İtibar anlayışı çok farklı, değişken anlamlar içeriyor. Kime göre, neye göre, hangi ortamda ki şartlara göre itibar?

Karnı doyan, güvenliğini sağlamış, azda olsa özgürlüğüne kavuşmuş olan insan için itibar önemli hüviyetlerden biri gibi gözüküyor. İtibarlı olmanın olumluluğu kadar itibarsız olmanın olumsuzluğu birbirini iten mıknatıs gibidir. En belirgin anlamda esnafın itibarı veya itibarsızlığını gözlemliyoruz.

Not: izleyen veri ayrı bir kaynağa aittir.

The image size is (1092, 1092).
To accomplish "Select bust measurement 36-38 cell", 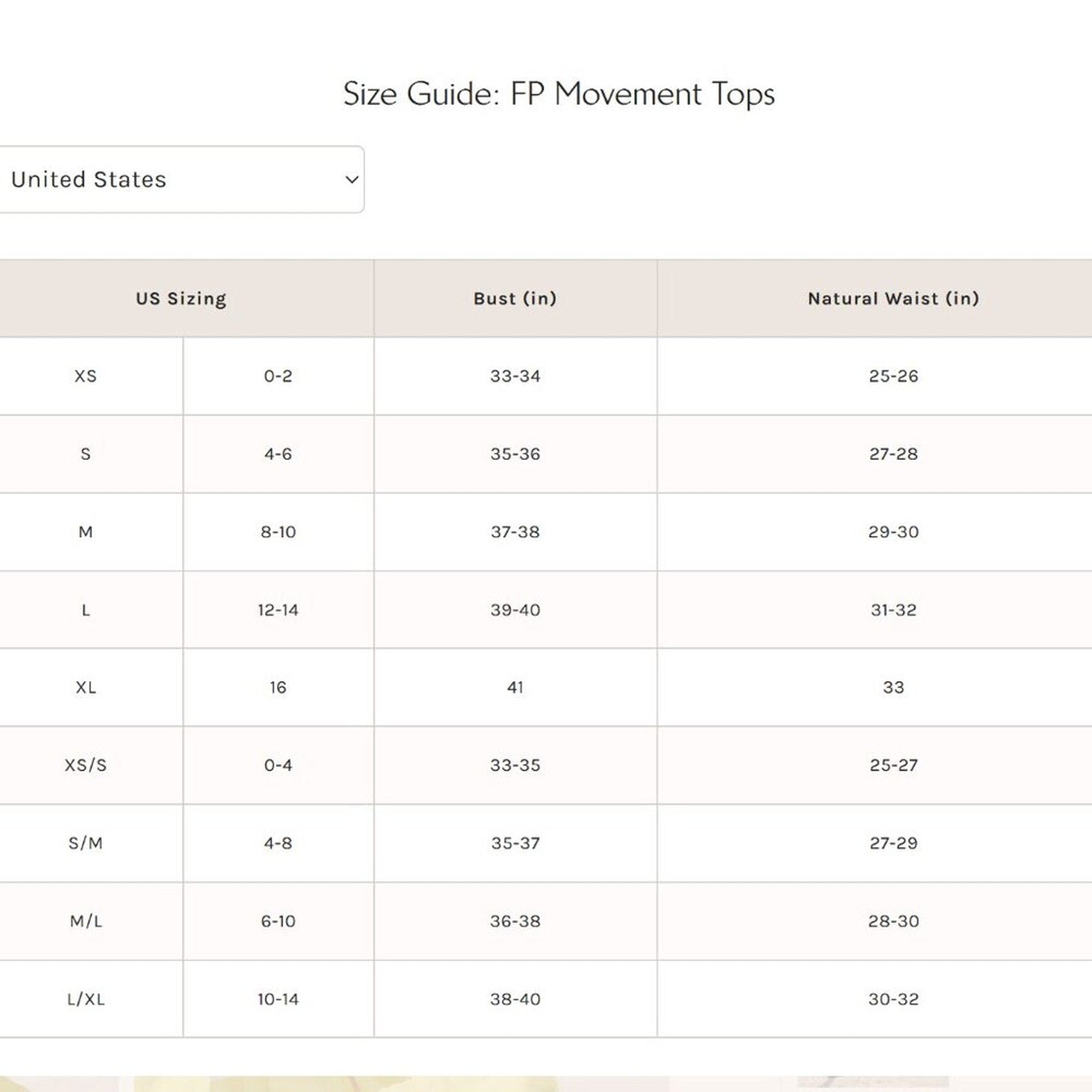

Değer, kıymet, ayar gibi derecelendirme yapan sözcük sınıflamaları da beraberinde getirir itibarı. Kabul görmüşlük toplumun yargılarına, anlayışlarına, kültürüne, yaşanmışlıklarına ve bunun gibi birçok vasıflara göre şekillenir. İnsanın ilk oluşumundan beri gelen bu silsile, ilahi olan ve ilahiliklerin dışında ki inanışlarla da kendini tamamlar. Fizyoloji ve ruh bütünlüğü çerçevesinde kimliğini bulur.

Nasıl ki insanın şeytani kaba olan yönü insanı hep olumsuz istikamete sürüklediği gibi, bunun tam tersi olan yapıcı, olumlu hasletleri daha genel ifade ile meleki yanları büyük resimde ki yerinin şekillenmesinde en önemli etkenlerdendir.

Geniş perspektifte bu olayın kritiğini yaptıktan sonra gelelim şiirin ve şairin itibarı mevzusuna. Şiir ve şair toplumun dinamiklerinden birisidir. Toplum içinde şiir yazan, kendini şair gören hatırı sayılır bir zümre var. Coğrafyalara göre bazen az bazen çok değişkenlik gösterse de şair ve şiir hep olagelmiştir.

İçli, duygulu zarafetli şair, tabiatı, insanı, aşkı, sevgiyi imbikten süzer adeta. Türlü türlü rayihalarla, renklerle, karıştırıp şerbetler gözlemlerini. Müzikle, raksla, sözle dünyamızı daha şen yaşamanın ipuçlarını dizer satırlara. Maddeye sahip olan insan mana aleminde daha çok kendini bulur bu şekilde.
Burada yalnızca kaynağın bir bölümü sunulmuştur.